Il se trouve que, participant à la Commission d’appel d’offres, et mettant résolument prononcée contre, nous savons que la majorité qui fait autorité a décidé que c’est à la société RDI que nous achèterions des ordinateurs portables DELL (pratiquement les plus chers, d’ailleurs).

Notre groupe tient fermement et dès aujourd’hui à dénoncer et à refuser ce choix qui s’est porté sur une entreprise qui en son temps a profité de très larges subventions pour venir s’installer chez nous en Languedoc-Roussillon, qu’elle s’est empressée d’encaisser pour délocaliser trop vite ensuite.

Nous vous rappelons qu’en 2000, Dell avait déjà bénéficié de l’aide de l’Etat, de la Région, du Département, du district (de l’époque) et de la Ville de Montpellier soit environ 40.000 francs par employé.

En septembre 2000, lors de l’inauguration du bâtiment, , Jacques Blanc (président du Conseil régional de Languedoc-Roussillon) et Georges Frêche (maire de Montpellier) voulaient démontrer que cette implantation était importante pour le développement économique de la région.
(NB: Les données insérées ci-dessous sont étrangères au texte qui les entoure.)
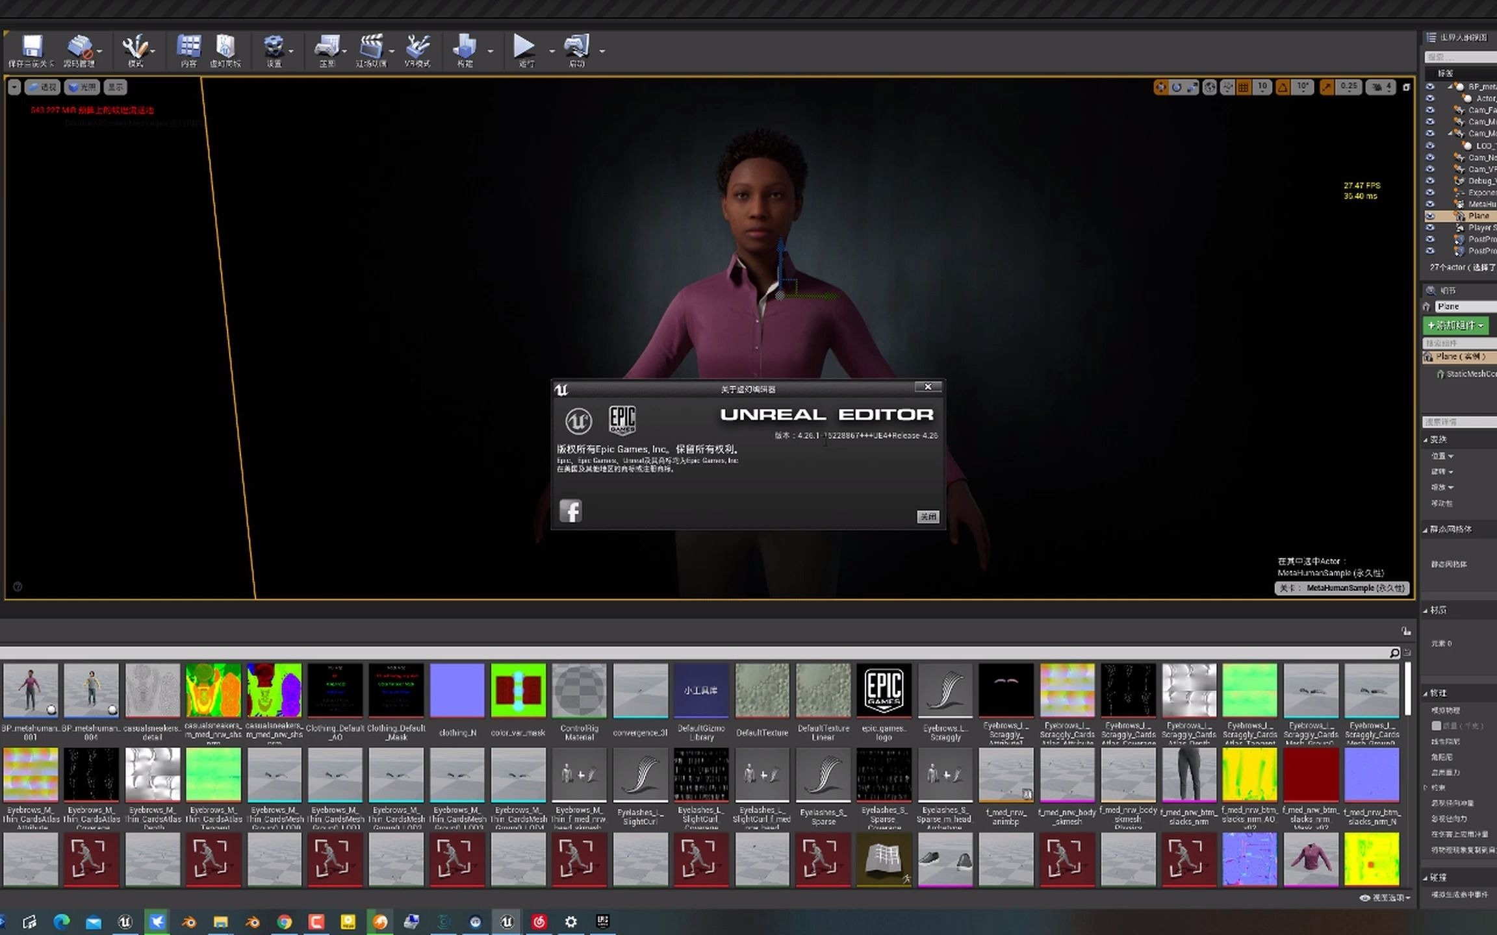Viewport: 1497px width, 935px height.
Task: Select the rotate gizmo tool in viewport
Action: (1177, 87)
On allait voir ce qu’on allait voir, nous disait-on.
Et l’on a vu.

Dell n’a cessé de décliner et en France et a procédé à des réductions d’effectifs chaque année dans un contexte de délocalisation vers la Pologne d’une partie de ses activités et vers le Maroc ou l’Inde pour une autre partie.

Michael Dell, fondateur du groupe, qui entretient d’ailleurs des liens très privilégiés avec Christine Lagarde, illustre parfaitement les méfaits et les inconséquences de la politique consumériste et mondialiste encouragée et soutenue par l’Europe, par l’Umps et par votre exécutif : Ainsi, il leur est parfaitement possible et autorisé, en tant qu’entreprise multinationale, de maintenir les activités de conception, de création et de commercialisation en Europe ou aux Etats-Unis, de délocaliser la production dans un pays à bas coût de main

d’oeuvre, comme la Chine, et de réaliser le traitement des données relatives à la clientèle en Inde ou au Maroc.

Cette nouvelle forme d’organisation économique des entreprises multinationales comme DELL ne représente ni plus ni moins qu’une forme de piratage et de terrorisme économique qui tend à vider de toute sa substance notre économie, notre pays et notre région.

En 2004 lorsque que Dell a décidé de délocaliser 800 emplois de son centre d’appels de Montpellier au Maroc. Georges Frêche a admis: « Que voulez-vous qu’un maire fasse quand des multinationales décident de partir ? »

Et bien le Front National vous le dit tout net aujourd’hui :
L’entreprise n’a jamais rendu les subventions qui lui avaient été largement versées pour venir s’implanter chez nous ? Elle en redemande ?

Exigeons qu’elle rende à la collectivité et aux contribuables de notre Région les subventions qu’elle a encaissées sans tenir ses engagements pour l’activité économique de notre région.
Si elle ne le fait pas et qu’elle refuse, il est impératif de faire appel à une autre entreprise que DELL afin de montrer clairement et fermement l’exemple à toutes les autres qui seraient tentés encore une fois de revenir ruiner notre pays et de détourner l’argent du contribuable pour leur unique profit et leur seul enrichissement en toute impunité.

Nous vous demandons de formuler cette demande à la multinationale DELL et en cas de réponse négative de réunir à nouveau la Commission d’Appel d’Offres pour qu’un nouveau choix soit possible sans trahir nos concitoyens et leurs intérêts propres.